_WORK REQUIRED_: Reproduce exactly the lines from the one containing "Instruction: Tap the" through the end of the entries, including both. Drop the pictures.

_EXTRACTED ENTRIES_:
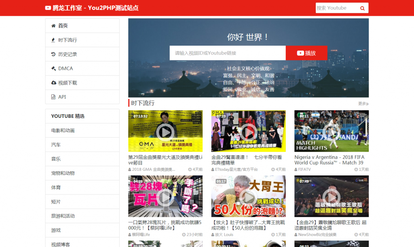Viewport: 414px width, 247px height.
Task: Open the 体育 category
Action: pos(55,187)
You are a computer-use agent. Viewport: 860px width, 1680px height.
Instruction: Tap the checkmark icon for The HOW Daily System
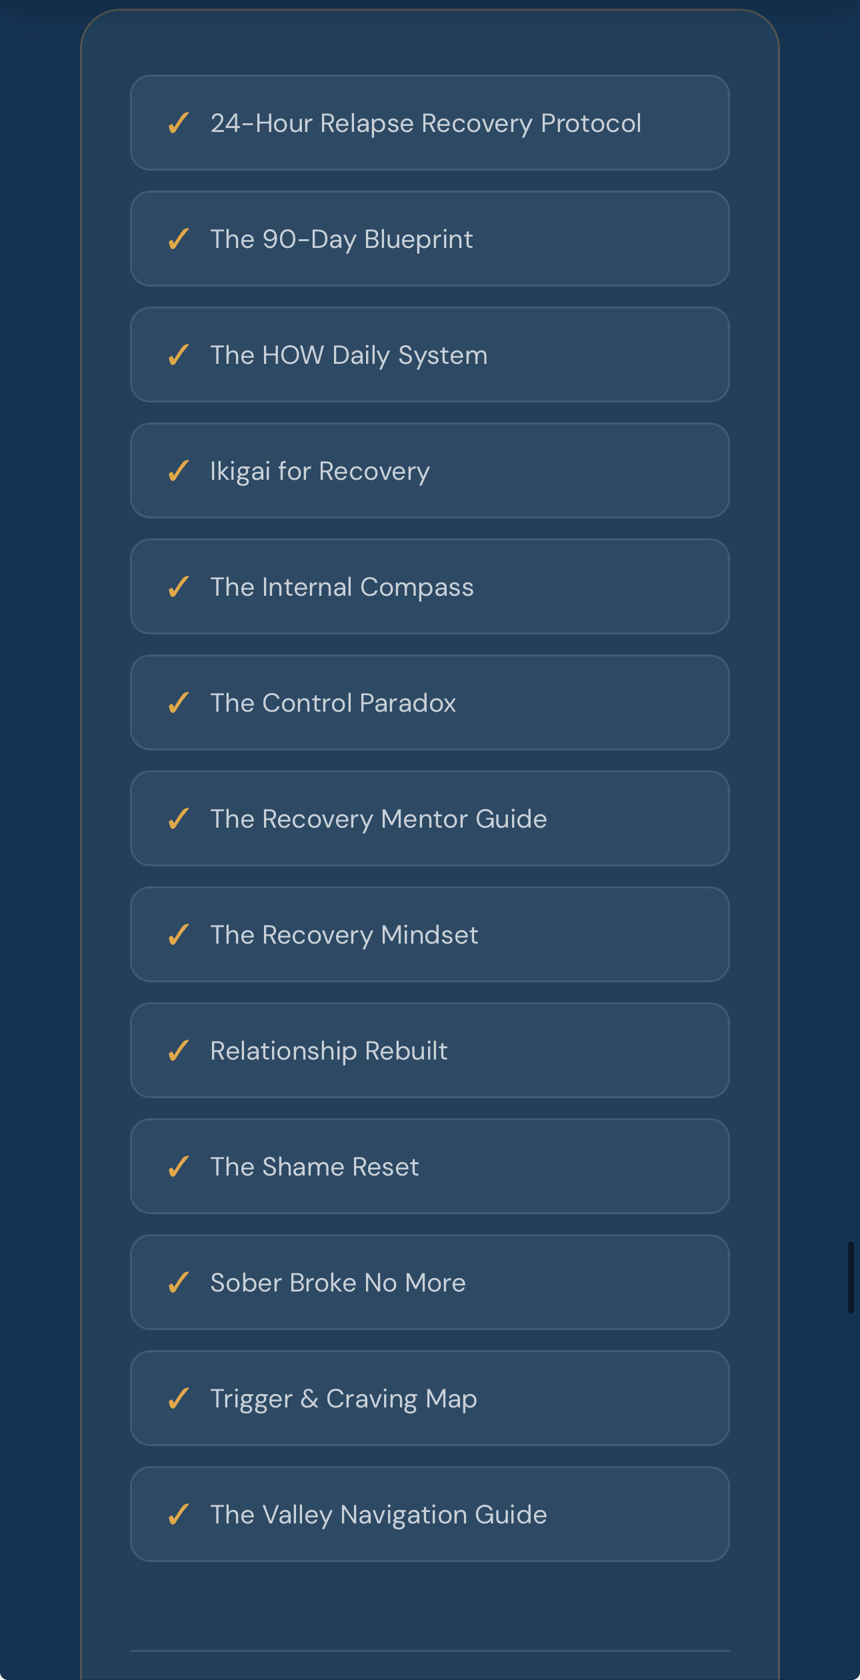pyautogui.click(x=178, y=355)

_RESPONSE TO THIS EXERCISE_:
Instruction: Tap the checkmark icon for The HOW Daily System
pyautogui.click(x=178, y=355)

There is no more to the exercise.